6. The method of claim 1 wherein the physical property comprises a position of a fluid front of a fluid injected into one of the first well and the at least a second well between the first well and the at least a second well.
7. The method of claim 1 wherein at least one additional reservoir characteristic is determined based on at least one of cross-well frequency change and cross-well amplitude change of the pressure wave.
8. The method of claim 6 wherein the injected fluid comprises carbon dioxide.
9. The method of claim 7 wherein a native fluid in the subsurface fluid reservoir comprises oil, water and mixtures thereof.
10. The method of claim 1 further comprising, inducing a pressure wave in a plurality of first wells, detecting a pressure wave in a plurality of second wells in a selected pattern surrounding each of the plurality of the first wells, in the computer determining the guided (K) wave travel time between each of the plurality of first wells and the plurality of surrounding second wells and in the computer determining a position between each of the plurality of first wells and the plurality of second wells surrounding each of the plurality of first wells of a fluid front of a fluid injected into each of the plurality of first wells.

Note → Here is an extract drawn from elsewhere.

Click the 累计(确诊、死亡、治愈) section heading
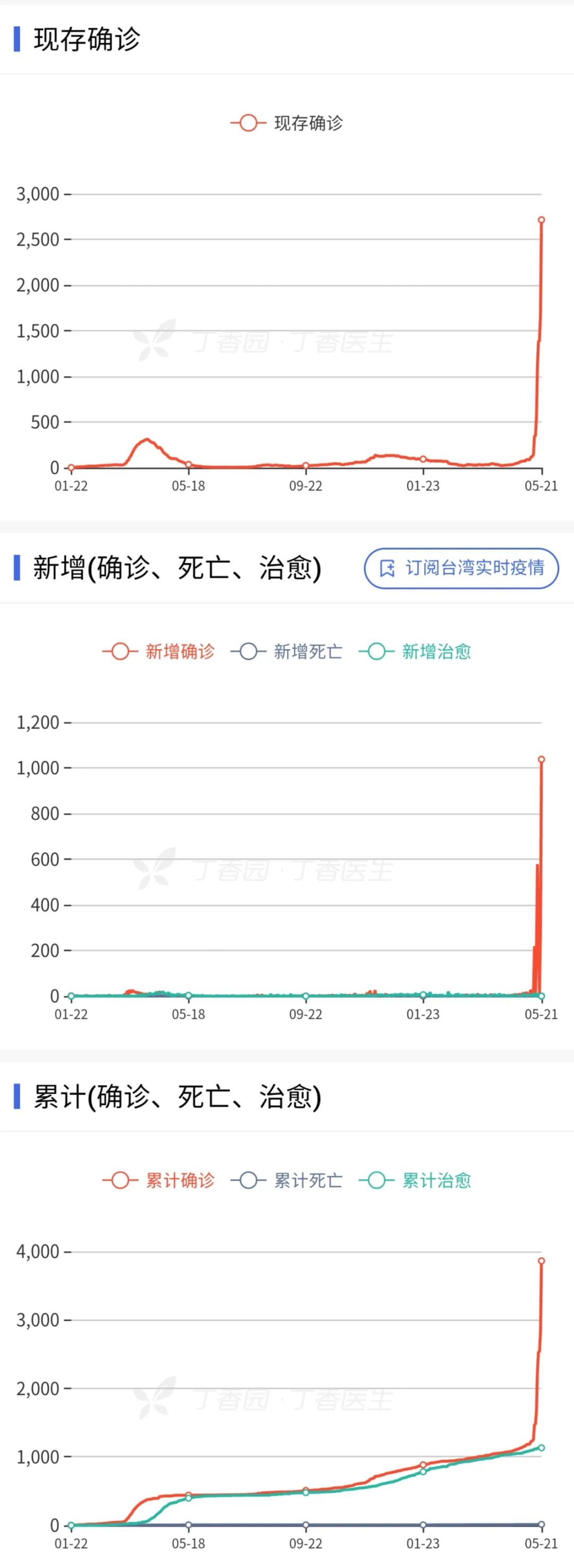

11. The method of claim 10 further comprising in the computer generating a map of the fluid front with respect to each of the plurality of first wells.
12. The method of claim 11 further comprising at selected times, repeating the inducing a pressure wave in each of the plurality of first wells, repeating detecting the pressure wave in each of the plurality of second wells surrounding each of the plurality of first wells, repeating in the computer determining the K-wave travel times, repeating in the computer determining the position of the fluid front and in the computer generating the map of the fluid front.
13. The method of claim 10 wherein the injected fluid comprises carbon dioxide.
14. The method of claim 10 further comprising repeating inducing the pressure wave and repeating detecting the pressure wave a plurality of times and stacking the detected signals to increase signal to noise ratio in the detected pressure waves.
15. The method of claim 1 further comprising, inducing a pressure wave in a plurality of first wells, detecting a pressure wave in a plurality of second wells in a selected pattern surrounding each of the plurality of the first wells, in the computer determining the guided (K) wave travel time between each of the plurality of first wells and the plurality of surrounding second wells and in the computer determining a position between each of the plurality of first wells and the plurality of second wells surrounding each of the plurality of first wells of a ratio-mix of different fluids between each of the plurality of first wells and the plurality of second wells surrounding each of the plurality of first wells.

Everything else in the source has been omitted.